▶ **TASK INSTRUCTIONS**:
1 - According to the Signac page, which function merges objects in a coordinate-aware way?
2 - Echo the part of the Signac page starting at "Signac uses the" and ending at "objects with Signac?".

▶ **PAGE EXCERPT**:
-- Opening Marker --
What is Signac?

Signac is an extension of Seurat for the analysis of single-cell chromatin data (DNA-based single-cell assays). We have extended the Seurat object to include information about the genome sequence and genomic coordinates of sequenced fragments per cell, and include functions needed for the analysis of single-cell chromatin data.

How do I interact with the object?

Signac uses the Seurat object structure, and so all the Seurat commands can be used when analysing data with Signac. See the Seurat documentation for more information: https://satijalab.org/seurat/

How do I merge objects with Signac?

There are two important points to consider when merging Seurat objects containing single-cell chromatin data. First, if peak calling was performed separately on the different objects the peaks will not overlap perfectly, and non-overlapping peaks are treated as completely different features in Seurat. Second, we do not currently support the use of multiple fragment files per assay in Signac (support will be added in the future).

To deal with the first issue of finding corresponding peaks across objects, you can merge objects in a coordinate-aware way in Signac using the MergeWithRegions function. This will consider overlapping peaks as equivalent. Alternatively, you could create a unified peak set and quantify reads in each peak in each cell using the FeatureMatrix function.

To deal with the second issue of consolidating fragment files on-disk, you can follow this example code on the command line. You will need to have tabix and bgzip installed.

# decompress files
gzip -d frag_1.tsv.gz frag_2.tsv.gz

# merge files (avoids having to re-sort)
sort -m -k 1,1V -k2,2n frag_1.tsv frag_2.tsv > fragments.tsv

# block gzip compress the merged file
bgzip -@ 4 fragments.tsv # -@ 4 uses 4 threads

# index the bgzipped file
tabix --preset=bed fragments.tsv.gz

Once the fragment files for the merged object are consolidated, you can set the path to the merged fragment file in R:

fragment.path <- "path.to.new.file"
merged.obj <- SetFragments(object = merged.obj, file = fragment.path)
-- Closing Marker --
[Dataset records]
-- Opening Marker --
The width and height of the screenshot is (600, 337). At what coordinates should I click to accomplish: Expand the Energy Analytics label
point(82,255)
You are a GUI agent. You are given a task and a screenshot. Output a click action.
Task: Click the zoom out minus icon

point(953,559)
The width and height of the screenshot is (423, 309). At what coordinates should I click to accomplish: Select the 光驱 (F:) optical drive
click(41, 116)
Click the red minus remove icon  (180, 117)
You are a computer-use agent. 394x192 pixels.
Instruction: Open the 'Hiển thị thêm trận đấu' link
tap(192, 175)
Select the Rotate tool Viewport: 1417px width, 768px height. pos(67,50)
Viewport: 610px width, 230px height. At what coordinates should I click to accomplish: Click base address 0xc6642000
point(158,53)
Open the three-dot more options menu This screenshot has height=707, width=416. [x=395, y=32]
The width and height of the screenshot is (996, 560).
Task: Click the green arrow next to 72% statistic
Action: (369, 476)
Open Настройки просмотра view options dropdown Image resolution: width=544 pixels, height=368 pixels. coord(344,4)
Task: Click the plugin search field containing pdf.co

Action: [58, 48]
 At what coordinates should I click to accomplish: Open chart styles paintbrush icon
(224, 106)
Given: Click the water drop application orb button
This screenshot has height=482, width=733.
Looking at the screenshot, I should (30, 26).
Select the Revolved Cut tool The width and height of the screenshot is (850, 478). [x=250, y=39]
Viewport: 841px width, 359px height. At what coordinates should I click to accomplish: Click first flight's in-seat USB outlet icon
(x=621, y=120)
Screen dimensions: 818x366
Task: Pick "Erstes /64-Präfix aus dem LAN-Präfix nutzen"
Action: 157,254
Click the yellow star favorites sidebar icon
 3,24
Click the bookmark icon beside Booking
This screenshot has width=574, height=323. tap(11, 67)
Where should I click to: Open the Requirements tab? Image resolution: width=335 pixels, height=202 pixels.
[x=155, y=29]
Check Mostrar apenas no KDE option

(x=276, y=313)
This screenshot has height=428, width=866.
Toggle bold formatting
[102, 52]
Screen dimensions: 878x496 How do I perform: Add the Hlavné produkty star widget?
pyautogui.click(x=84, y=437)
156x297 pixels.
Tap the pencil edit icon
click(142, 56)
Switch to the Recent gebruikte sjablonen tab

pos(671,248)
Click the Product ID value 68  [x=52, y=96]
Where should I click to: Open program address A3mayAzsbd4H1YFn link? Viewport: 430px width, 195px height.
-- Closing Marker --
▶ **RESULTS BY TASK**:
1 - The MergeWithRegions function.

2 -
Signac uses the Seurat object structure, and so all the Seurat commands can be used when analysing data with Signac. See the Seurat documentation for more information: https://satijalab.org/seurat/

How do I merge objects with Signac?